Work item A: Select every line in the rows below that contains the string "label", and copy each of those lines. Case counts.

Text for analysis:
==========
# Tutorial: Working with `data_types.py`

This Jupyter notebook is an **annotated walkthrough** of the _data‑types_ layer in your
workflow / resource‑estimation code‑base.  
The goal is to help new contributors **understand**, **experiment** with, and **extend**
the fundamental data‑type building blocks that underpin:

* **Resource estimation** — e.g. _how many (qu)bits does a register need?_
* **Shape & type checking** — reasoning about symbolic tensor shapes and composite
  data structures.
* **Trace construction** — assembling DAG nodes that manipulate these data objects.

> **Prerequisites**  
> The notebook assumes the repository is on your Python path (or that the notebook
> lives in the repo root).  Adjust `sys.path` below if needed.

In [8]:
sep_str = '-'*60

In [35]:
# -- Python path -----------------------------------------------------------------
import sys, os, pathlib
repo_root = pathlib.Path.cwd()  # adapt if the notebook sits elsewhere
# if str(repo_root) not in sys.path:
#     sys.path.insert(0, str(repo_root))
current_dir = os.getcwd()
sys.path.append(current_dir[:-9])

# -- Core data‑type imports ------------------------------------------------------
from qrew.simulation.data_types import (
    BitNumbering,BitStringView,
    Dyn,                   # symbolic "dynamic" dimension marker
    CBit, CUInt, CInt, CFloat,
    CFxp, String,Struct,
    QBit, QAny, QInt, QUInt, BQUInt, QFxp,
    TensorType, MatrixType,
    is_classical, is_quantum,
)


| Section | Outcome |
|---------|---------|
| Classical scalars | Encode bits, signed/unsigned integers, fixed-point, IEEE-754 floats, strings |
| Classical scalars | Encode bits, signed/unsigned integers, fixed-point, IEEE-754 floats, strings |
| Quantum scalars   | Model qubits, *n*-qubit integers, and fixed-point registers à la Qualtran |
| Dyn & symbolics   | Represent unknown or symbolic widths \(n, m, \ldots\) and the sentinel **Dyn** |
| Composites        | Build `TensorType` ($\mathbb R^{s_1\times\cdots\times s_r}$) and `CStruct` (records) |
| Consistency engine| Use `check_dtypes_consistent` to check two dtypes compatible under ⟨global, C, Q⟩ ladders |
| Resource formulas | Compute qubit/bit counts and memory footprints |


# 1. `DataType` — the universal interface for register element types
Every concrete dtype (classical *or* quantum) derives from `DataType`. Think of it as the “adapter” that lets high-level operations treat qubits or bits like well-typed scalars.
==========
Records for processing:

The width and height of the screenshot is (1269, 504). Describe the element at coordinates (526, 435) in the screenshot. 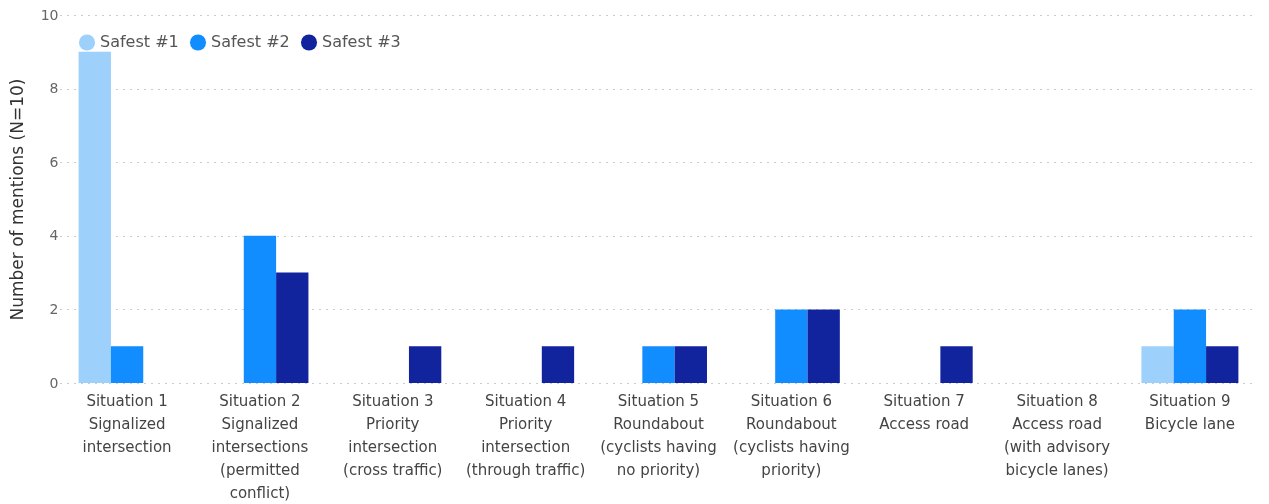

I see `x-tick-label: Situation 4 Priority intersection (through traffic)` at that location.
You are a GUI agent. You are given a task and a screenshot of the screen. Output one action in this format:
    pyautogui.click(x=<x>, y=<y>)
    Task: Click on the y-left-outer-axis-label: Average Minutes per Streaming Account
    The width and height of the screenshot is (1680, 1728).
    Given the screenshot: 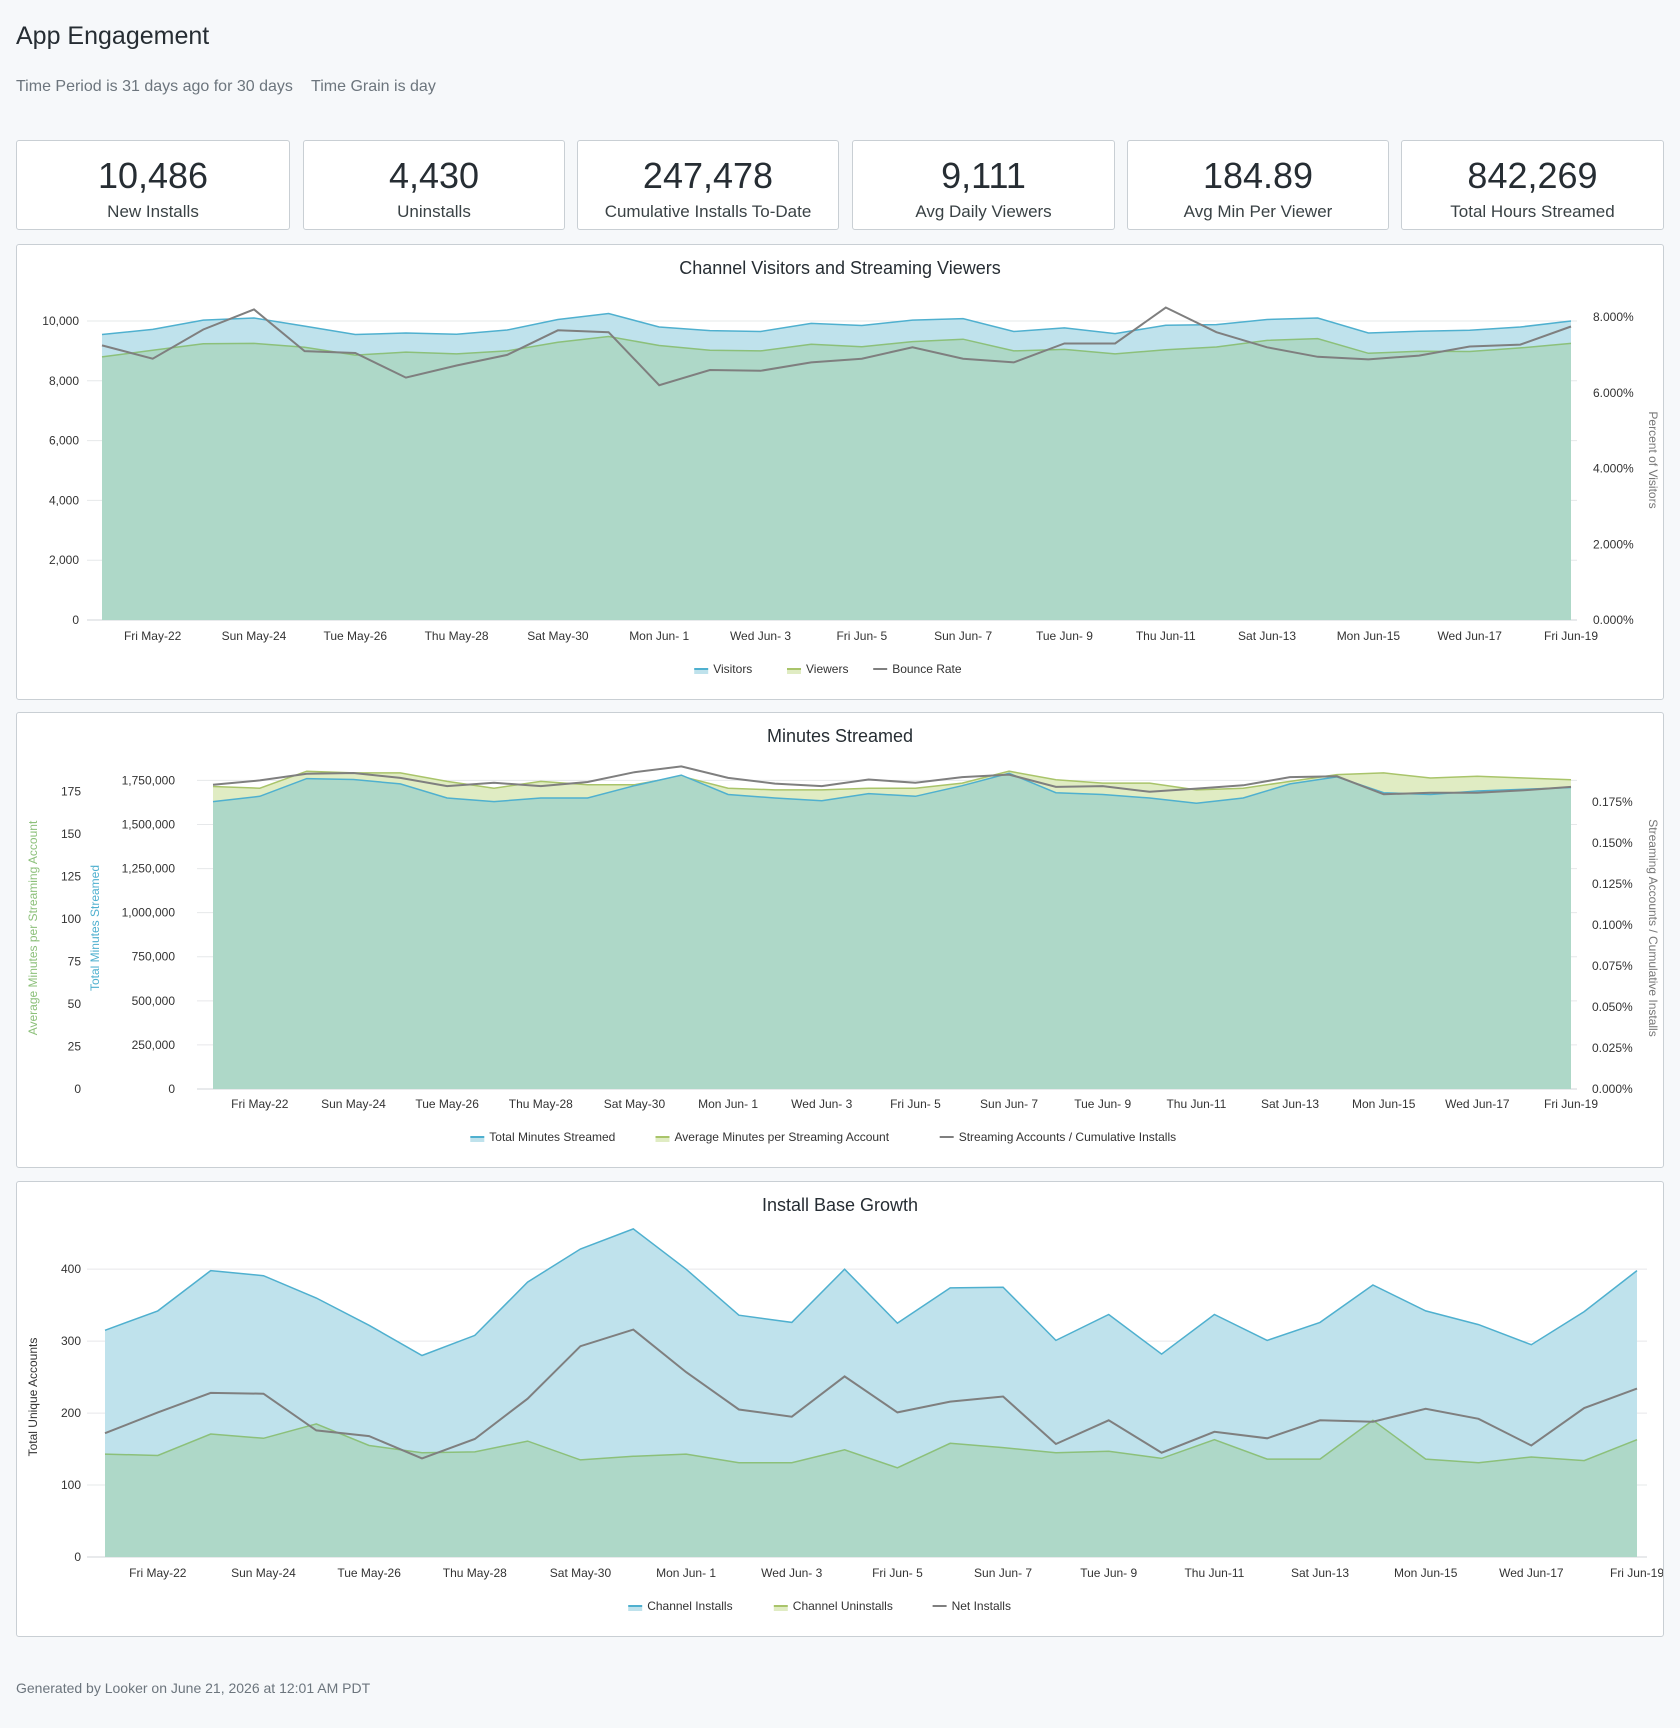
==========
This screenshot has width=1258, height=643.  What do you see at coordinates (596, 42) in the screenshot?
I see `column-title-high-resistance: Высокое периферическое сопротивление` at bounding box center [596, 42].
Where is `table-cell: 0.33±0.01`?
==========
Work item B: From the tutorial above, copy the part that opens with the words containing "# Tutorial: Working" and closes with "workflow / resource‑estimation code‑base.".

Reply A:
I see `x-tick-label: Situation 4 Priority intersection (through traffic)` at that location.
    Task: Click on the y-left-outer-axis-label: Average Minutes per Streaming Account

Reply B:
# Tutorial: Working with `data_types.py`

This Jupyter notebook is an **annotated walkthrough** of the _data‑types_ layer in your
workflow / resource‑estimation code‑base.